In the market for a new, or used and new-to-you, vehicle? It can be an exciting time and purchase – and a time when it’s easy to get carried away with bells, whistles, new models and the accompanying price tag. To avoid taking on debt you really can’t (or shouldn’t) afford, consider these do’s and don’ts.
It might seem obvious, but many people neglect calculating the impact of a payment each month. To know what you can realistically spend, make sure you have a simple budget in place. Figure in the monthly payment as a fixed cost, and see what your bottom-line income is.
Whether you are buying a new or used vehicle, you’ll typically need to have money for a down payment. (In the case of a used vehicle, another vehicle you’ll trade in may satisfy this requirement.)
If you’ll need to take out a loan to finance your new car or truck, prepare before you start shopping in earnest. Securing pre-approval from your bank or credit union can make the process of buying the vehicle much faster, easier and smoother. Plus, dealers often will match or beat a bank’s interest rate.

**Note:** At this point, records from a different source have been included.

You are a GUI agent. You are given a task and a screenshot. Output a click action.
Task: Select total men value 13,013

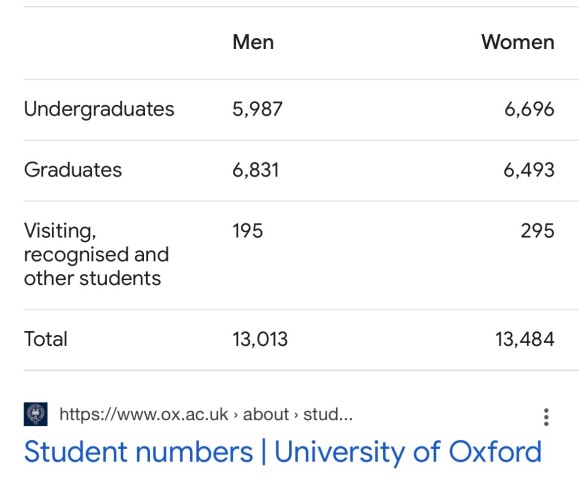[260, 339]
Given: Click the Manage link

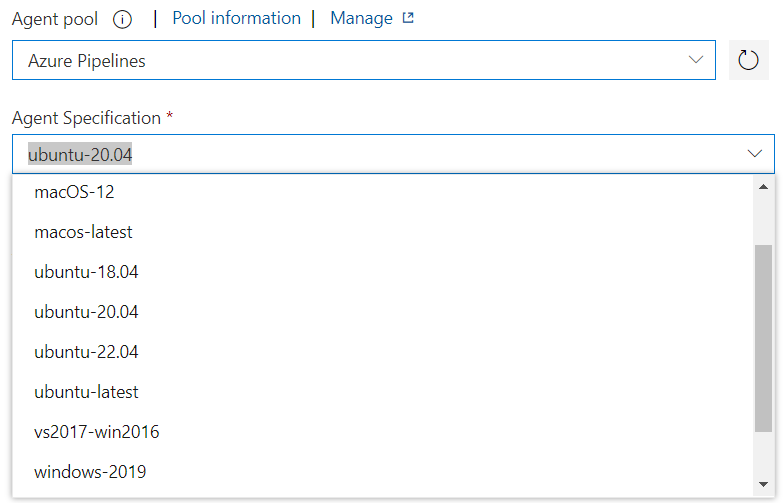Looking at the screenshot, I should point(361,18).
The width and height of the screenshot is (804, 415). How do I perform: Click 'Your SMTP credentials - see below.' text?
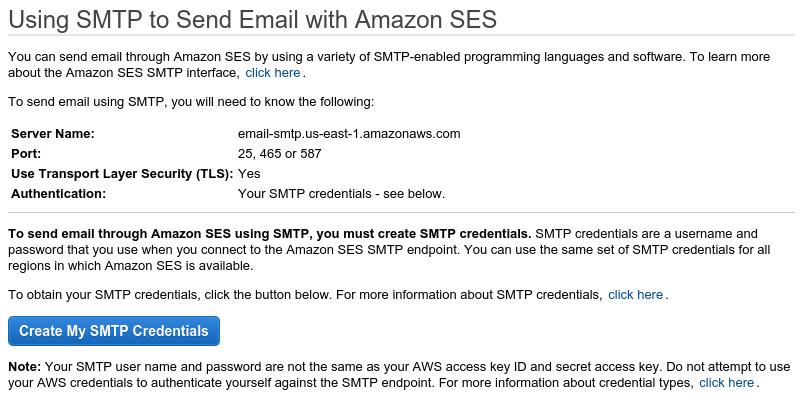(341, 194)
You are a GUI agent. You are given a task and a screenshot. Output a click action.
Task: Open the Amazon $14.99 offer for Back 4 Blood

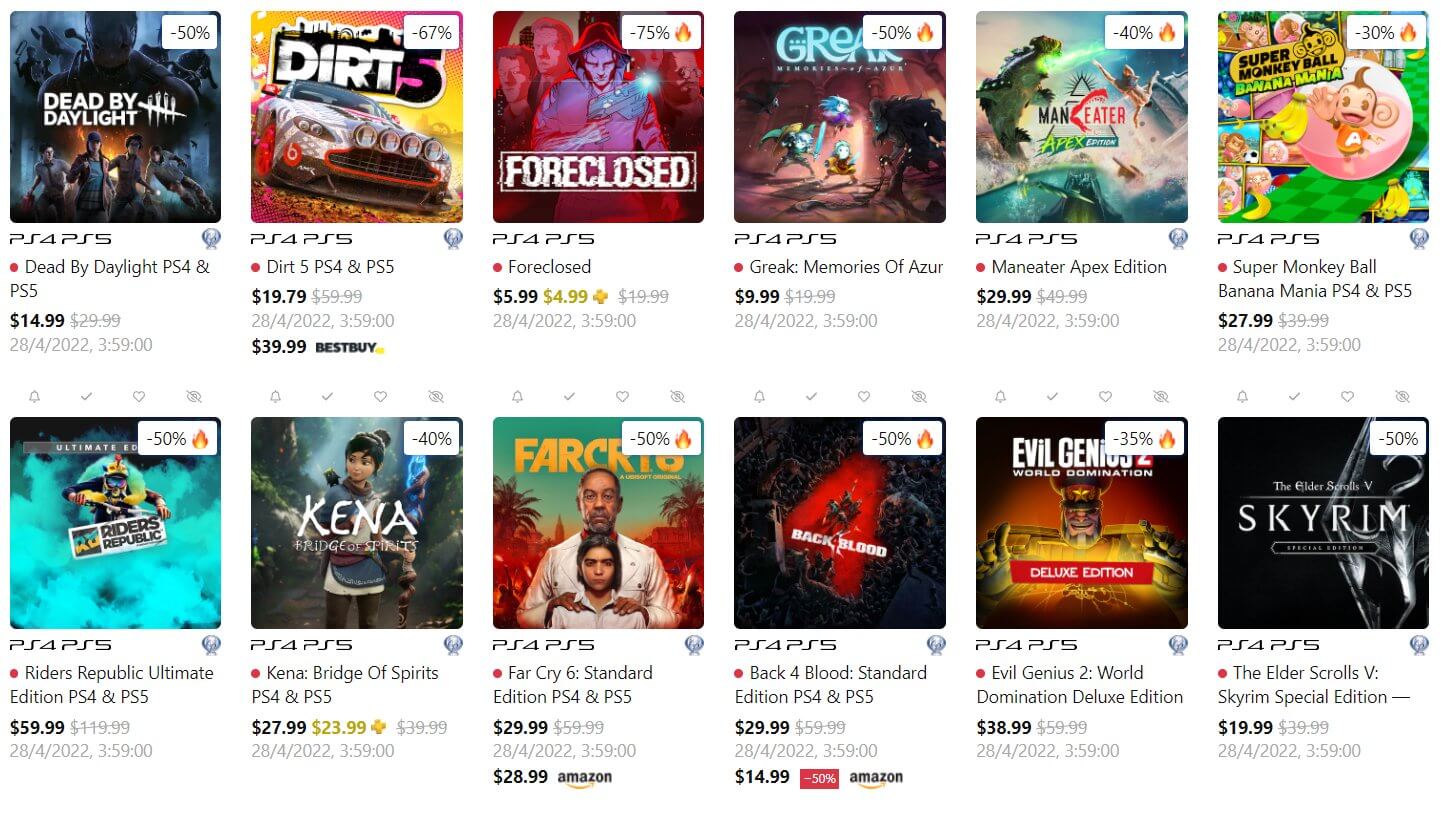tap(818, 777)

If you are considering trading in a vehicle, use Kelley Blue Book or the National Auto Dealers Association to determine its value. It will help assure that the dealer offers a fair price for the vehicle.

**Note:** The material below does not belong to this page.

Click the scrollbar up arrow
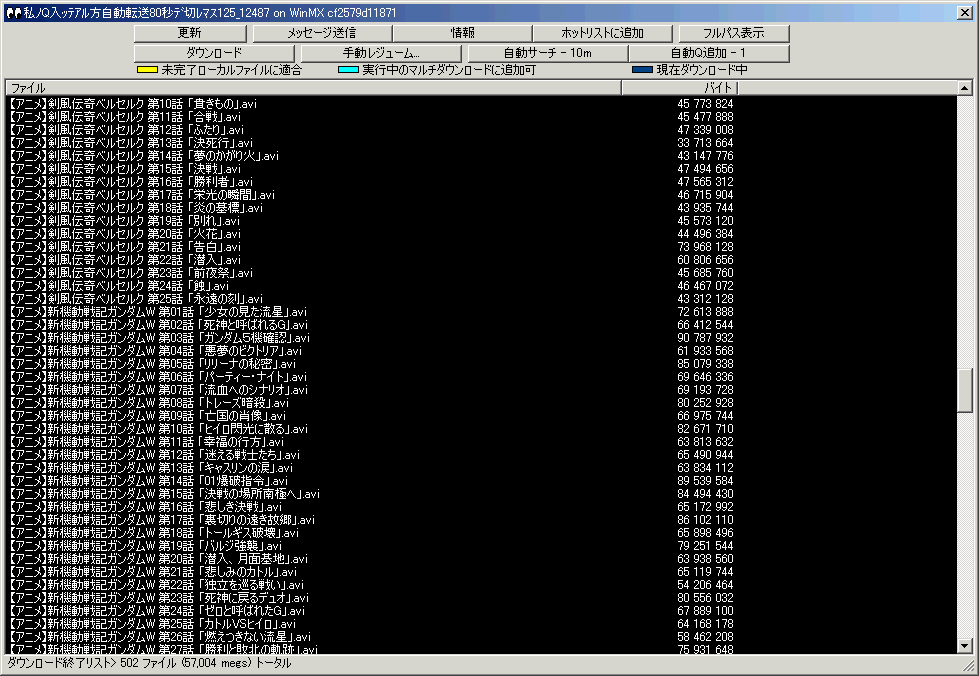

It’s basic information that you’ll likely pay less and have less need to take on more debt. In addition, consider that cars depreciate very quickly. In fact, a new car could lose up to one-third its value as soon as it leaves the dealership. Used cars also carry lower insurance premiums and personal property taxes.
Leasing can initially seem like a way to drive a better, newer or nicer vehicle for less. But if you break the lease early, it can be very difficult to do, and very expensive. And if you keep the lease for its full term, you’ll have nothing of value to show for all those years of payments. On the other hand, leasing is not always a bad plan. If you keep a vehicle for less than 10 years, it may be less expensive than purchasing, especially if you must take out a vehicle loan (many loans today have terms of five or six years).

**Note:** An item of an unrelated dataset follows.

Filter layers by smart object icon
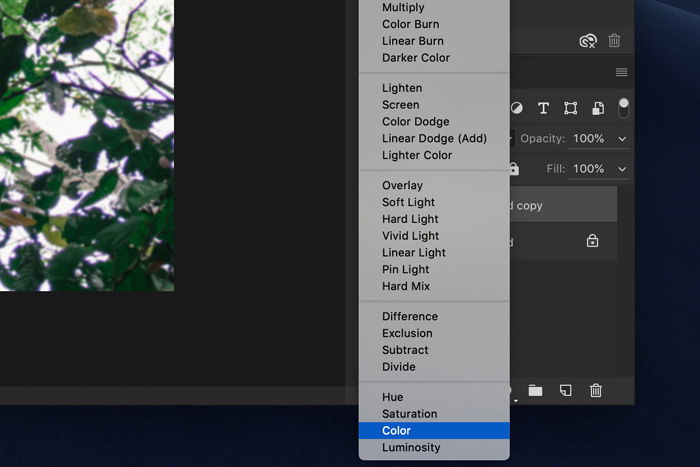The width and height of the screenshot is (700, 467). tap(598, 108)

Perhaps you have a friend or family member who works for a dealership or car manufacturer. If so, there could be help with an employee discount. If you are a member of the military (active or retired), ask about any discounts. Some dealerships even offer discounts to new college grads. If you belong to a membership warehouse club, check for options there, too.
Online shopping options can help you do your homework, get the best deal possible, and take on as little debt as possible. Along with online car-selling sites (Cars.com, AutoTrader.com), eBay and Craigslist are good places to check. AAA has an auto buying program where someone will even deliver cars to you to test drive. Sites such as Autobytel.com and PriceQuotes.com provide price quotes, which can help in negotiations. Check Edmunds.com for a car’s market value price.
You are the one who has to live with any debt you take on, and with monthly payments for at least a few years if you finance your purchase. Don’t be afraid to walk away if a dealer is pushing you to make a decision that’s not right for you. You will find another vehicle.
You’ll usually be better off putting your money into an emergency fund that you can access to finance car repairs that may be needed down the road.
While buying a vehicle is costly however you do it, it is possible to make sound decisions that won’t put you in more debt that you can comfortably handle. Allowing time to prepare, research and shop can ensure that the process – and ultimate purchase – are good for your personal economic situation.